##### BRANO FORNITO

Alberto Cassani si è sempre occupato di politica e di cultura. Queste passioni convergono nel suo ultimo lavoro Una giostra di duci e paladini edito da Baldini+Castoldi da oggi in libreria e di cui presentiamo un estratto in anteprima su Satisfiction.
La politica, la sinistra, il ricordo hanno sempre avuto un ruolo fondamentale nell’opera di Cassani ma, in questo caso, l’autore si spinge oltre. Dietro una storia di spie, di sotterfugi e di amicizia, si cela una critica feroce, che non risparmia nessuno.
Si tratta, quindi, di un’analisi accurata che si ammanta e si nasconde, nella trama del romanzo.
Ne L’uomo di Mosca – opera d’esordio sempre edita da Baldini+Castoldi – il motore della storia era l’assenza di una certa somma di denaro, mai arrivata a destinazione.

##########
##### ESTRATTI DI DATI

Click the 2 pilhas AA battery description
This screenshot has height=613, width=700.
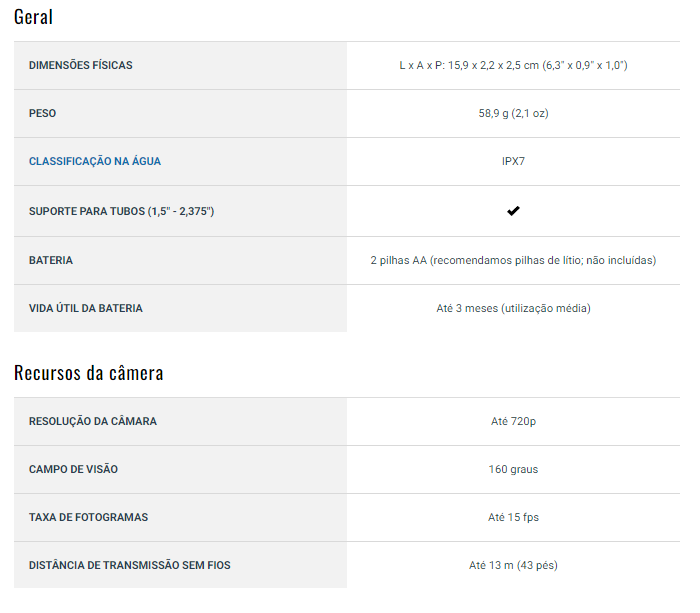point(513,260)
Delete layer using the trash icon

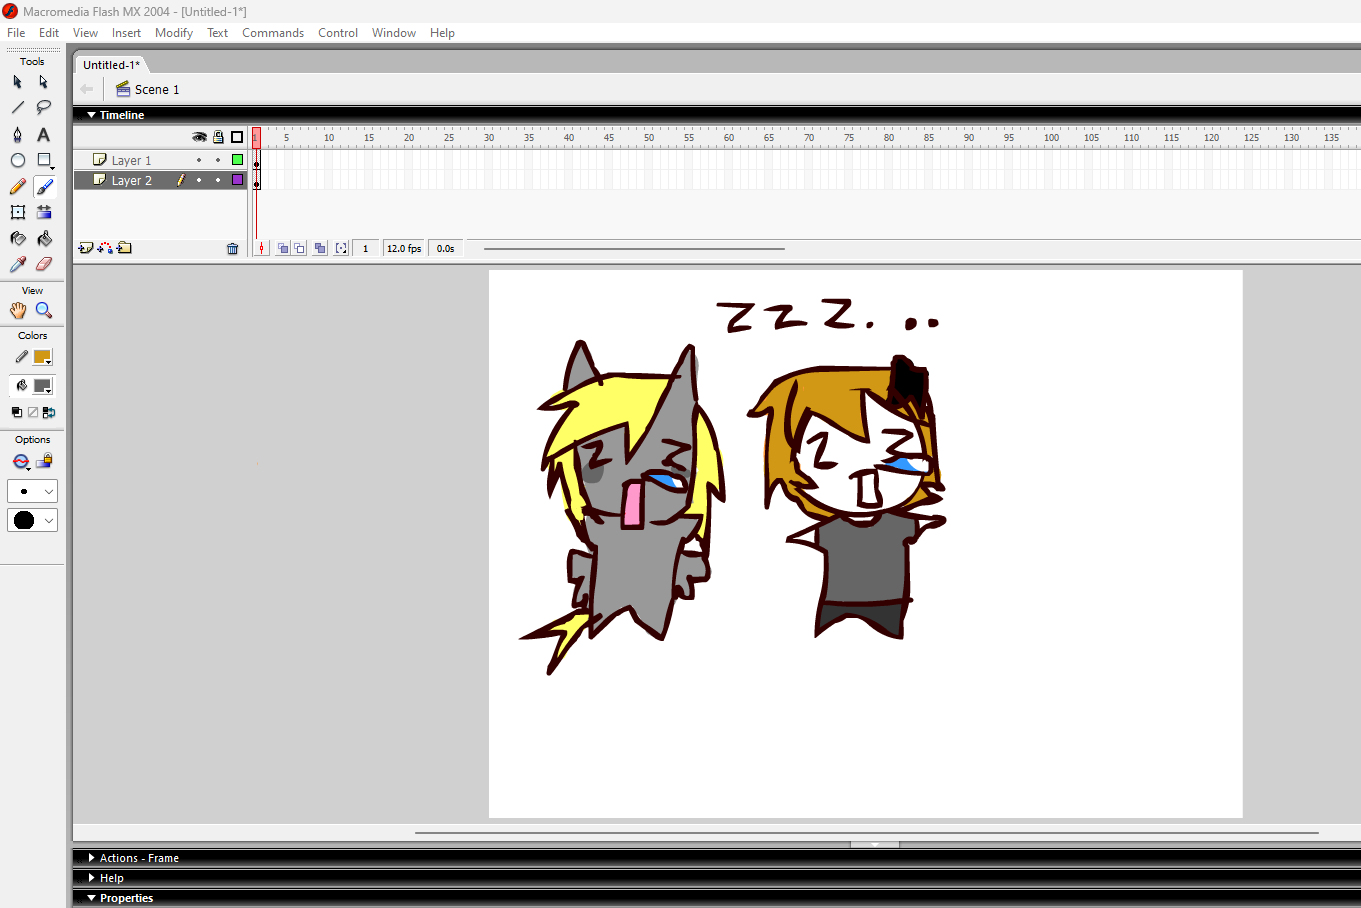click(x=233, y=249)
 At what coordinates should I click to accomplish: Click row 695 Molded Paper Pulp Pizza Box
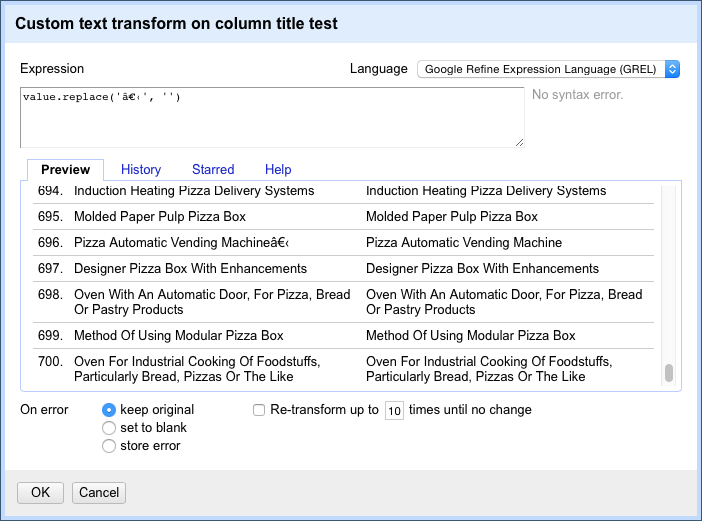tap(160, 217)
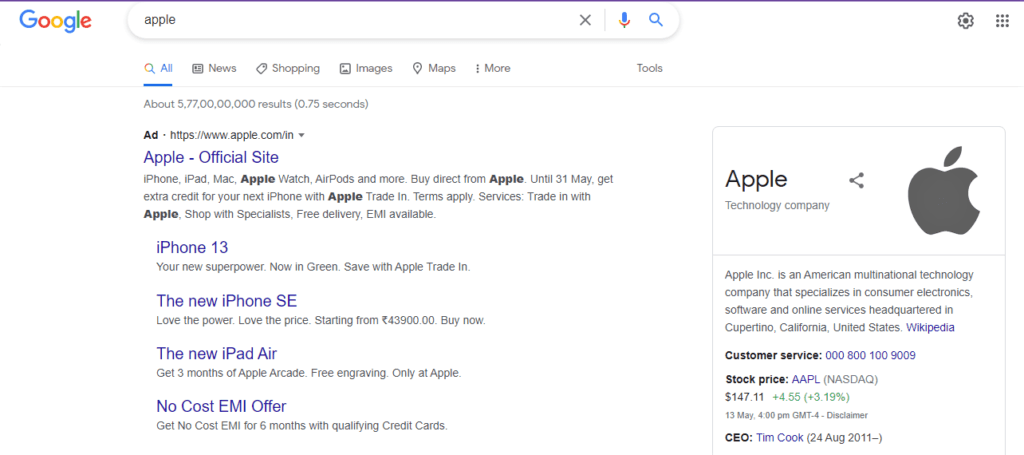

##########

▶ **RICHIESTE**:
(a) Riscrivi tutte le voci qui sopra riga per riga, richieste comprese, e sposta di -113 ogni numero delle coordinate nelle risposte. Lascia fuori le immagini.
(b) Allunga il brano sui romanzi di Alberto Cassani, riprendendo subito dopo l'ultima frase.

▶ **RISPOSTE AI COMPITI**:
(a)
Click the 2 pilhas AA battery description
This screenshot has height=613, width=700.
point(400,147)
Delete layer using the trash icon

click(x=120, y=136)
 At what coordinates should I click to accomplish: Click row 695 Molded Paper Pulp Pizza Box
tap(47, 104)

(b)
In Una giostra di duci e paladini, invece, ciò che non torna è una chiavetta USB dal contenuto scottante.
Victor Costa è scomparso, ne aveva il possesso, il governo e il suo capo sono in pericolo.
I suoi amici che si erano perduti, ognuno nella propria vita, serrano i ranghi.
Ricostituita la vecchia brigata si parte.
Walter, il professore; Amleto, il vecchio saggio; Ruben, il dissidente scappato in Messico e Melissa, l’esperta di relazioni internazionali.
Insoddisfatti, traditi dagli eventi e dai sogni che, anche quando si realizzano, danno alla vita pieghe inaspettate e non sempre gradite, aspettano un segnale. Victor Costa, la sua improvvisa scomparsa, è come un razzo che illumina il cielo.
Si parte.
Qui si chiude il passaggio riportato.